In the Witcher series, you have no choice BUT to play as Geralt of Rivia, a Witcher. You can’t play as anybody BUT Geralt of Rivia. You can’t be a blacksmith or a lord. You are a witcher. You have no choice BUT to be a witcher.

Does that remove the Witcher games replayability?

A. So what? If I go get the Dragonstone in Skyrim, I have to go to Bleakfalls Barrow. There are no options in how I go about it. I go there, explore the dungeon, use the golden claw to get through the door, fight some Drauger then take the Dragonstone to Whiterun.

You have no choice in how you complete the quest. It is the same no matter how many times you restart the game. Same is true with the Companions story, or the College of Winterhold. The story is exactly the same and only one way to go forward. There are no two ways to get the Orb the Psijic Order warns you about it. There is only one way. It doesn’t matter how many times you replay the game, there is only one way.

You have some excellent points about Martin’s forge and probably becoming more intimidating, but you also left out that you can gather your friends to help beat him into submission and he’ll give you what you want.

By your own admission regarding this particular quest, you listed more options for solving the quest than Skyrim offers for ANY quest, period. It’s also entirely possible to ignore Kunesh. the point of the quest is to get the money in order to buy the charcoal. You can just steal the charcoal, harvest some herbs and sell that to a trader and get the grochen that way, or gather food from your house and sell that.

The key isn’t that we have to do a, b and c. The point is that we have an objective and are given the freedom to reach that objective’s conclusion in whatever way we want. The game doesn’t hold our hand like Skyrim does.

As for your criticisms for the stealth system, well that never bothered me. Henry has a basic knowledge of lockpicking but not pickpocketing. He has to learn the technique in order to use it. Just like in combat, you can’t quick-dodge or perfect block until Captain Bernard teaches Henry. Henry has to learn because he never had those skills to begin with.

I have no problem with how it’s designed is because it actually gets easier as Henry gets better. The mechanics are designed to become easier to use as Henry uses them. When picking locks, the sweet spot gradually gets bigger so it’s easier to keep the pick in that spot as you twist the lock. As you improve in archery, the wavy sway gradually goes away and makes it easier to aim.

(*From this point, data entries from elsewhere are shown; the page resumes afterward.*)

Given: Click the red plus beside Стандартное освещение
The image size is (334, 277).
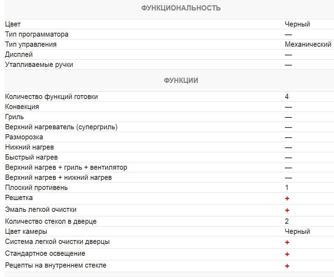Looking at the screenshot, I should tap(287, 254).
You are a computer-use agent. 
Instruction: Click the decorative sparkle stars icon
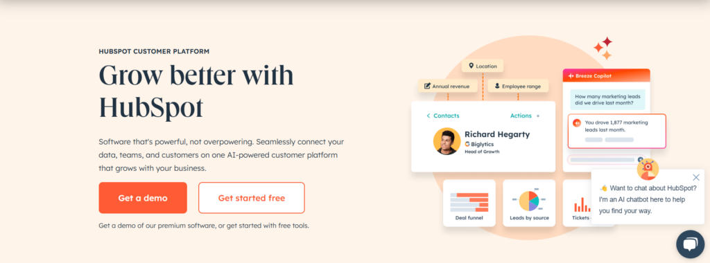pos(604,48)
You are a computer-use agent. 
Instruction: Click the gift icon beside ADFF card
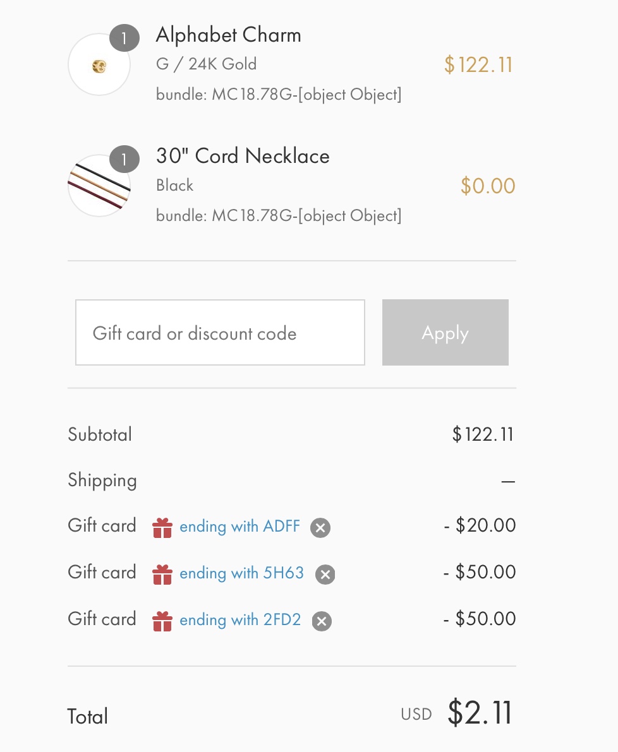(162, 528)
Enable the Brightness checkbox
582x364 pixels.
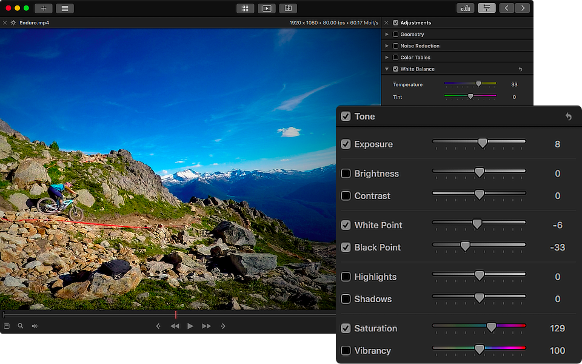(346, 174)
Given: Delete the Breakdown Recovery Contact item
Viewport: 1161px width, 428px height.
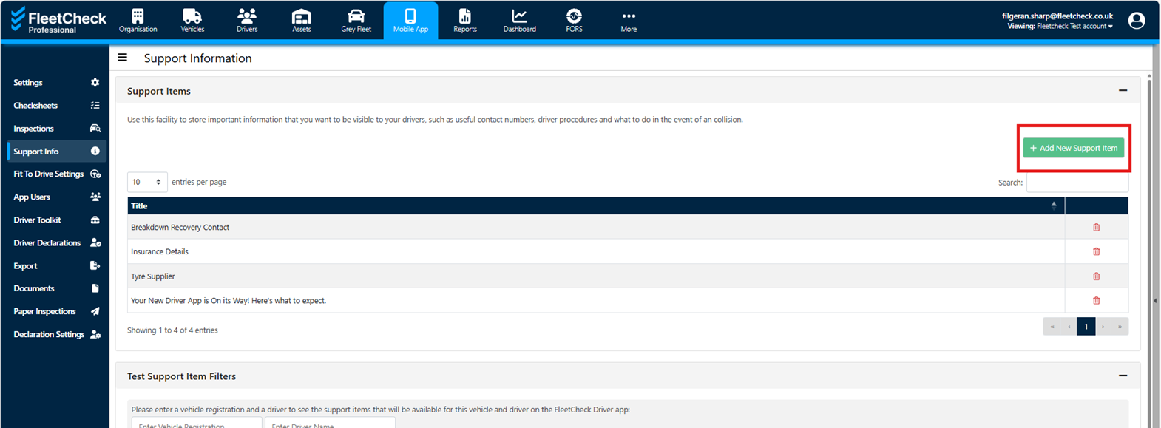Looking at the screenshot, I should (x=1096, y=228).
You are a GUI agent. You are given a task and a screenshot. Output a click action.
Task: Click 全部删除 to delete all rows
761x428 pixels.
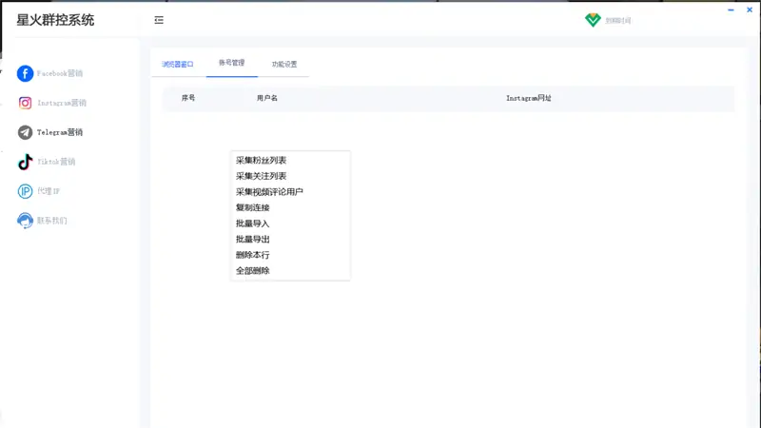pyautogui.click(x=253, y=271)
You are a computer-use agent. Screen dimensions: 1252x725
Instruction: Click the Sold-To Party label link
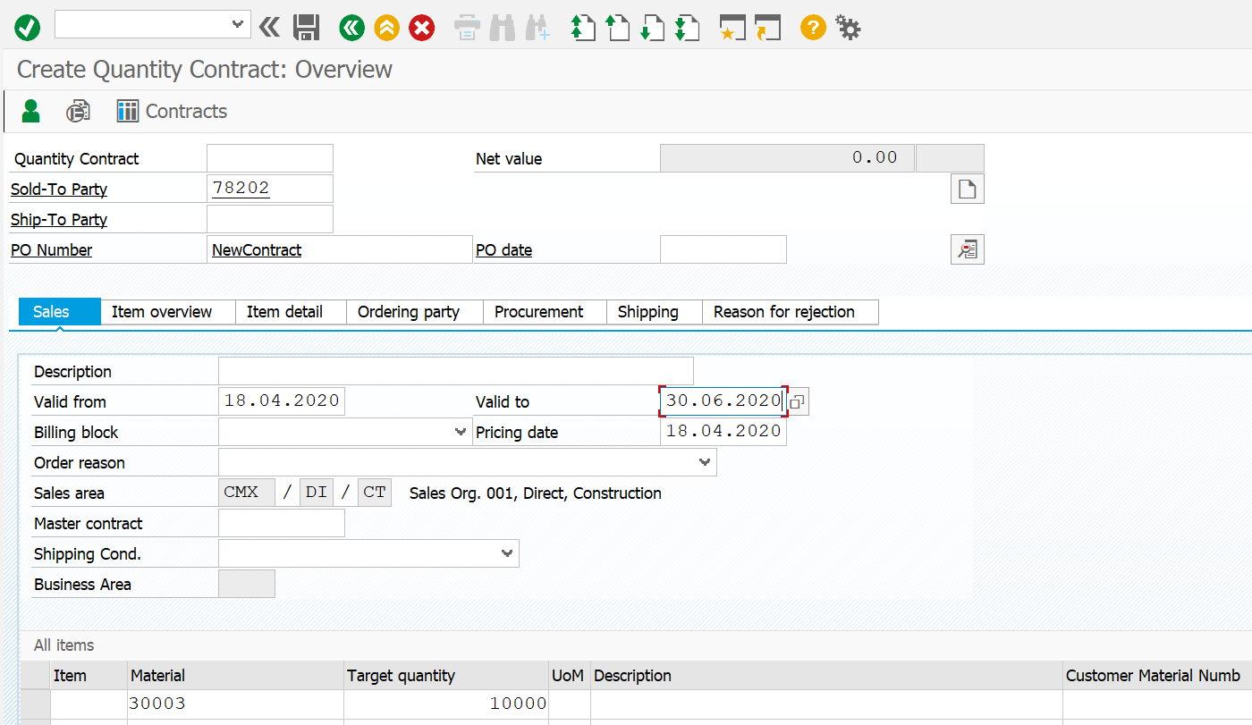coord(59,190)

Henry is not a hero, he is not trained, and he has no training in anything other than being a blacksmith. I have just started my second playthrough and I’m nowhere close to bored with the game because there are so many different ways the quests. Skyrim essentially gives me one way to do every quest and holds my hand the whole time.

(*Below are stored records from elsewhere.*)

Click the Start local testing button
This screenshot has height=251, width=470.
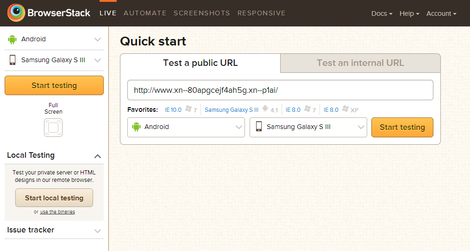coord(54,198)
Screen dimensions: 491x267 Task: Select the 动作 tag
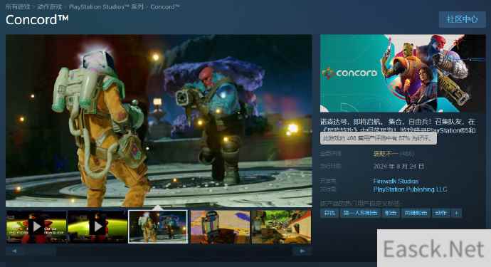tap(440, 213)
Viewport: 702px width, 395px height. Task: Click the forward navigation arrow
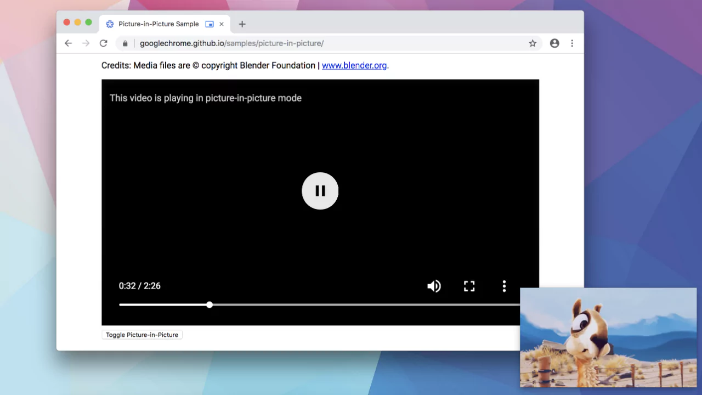click(x=86, y=43)
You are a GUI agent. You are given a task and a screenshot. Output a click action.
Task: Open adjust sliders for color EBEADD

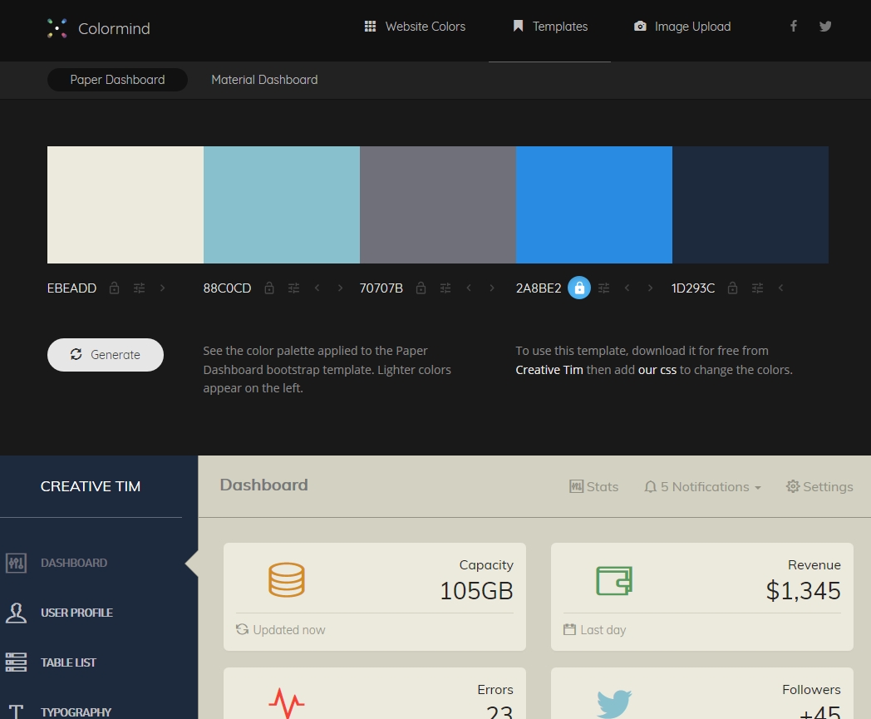click(140, 288)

(1) yes, sandboxing (or whatever you want to call it) for a couple game days before the assault would’ve been better. Probably would’ve eliminated a lot of bitching and moaning and the need for coddling.
(2) WH painted itself into a corner with the Henry-Martin-Radzig-sword narrative. Some logical inconsistencies aside, it was ok. Serviceable. Makes Henry more vulnerable and dependent on others such as Miller Peshek. Far worse things have been done (eg Sovngarde)

There is a mod on the Nexus to change faces if you’re sick of looking at Henry’s dumb face.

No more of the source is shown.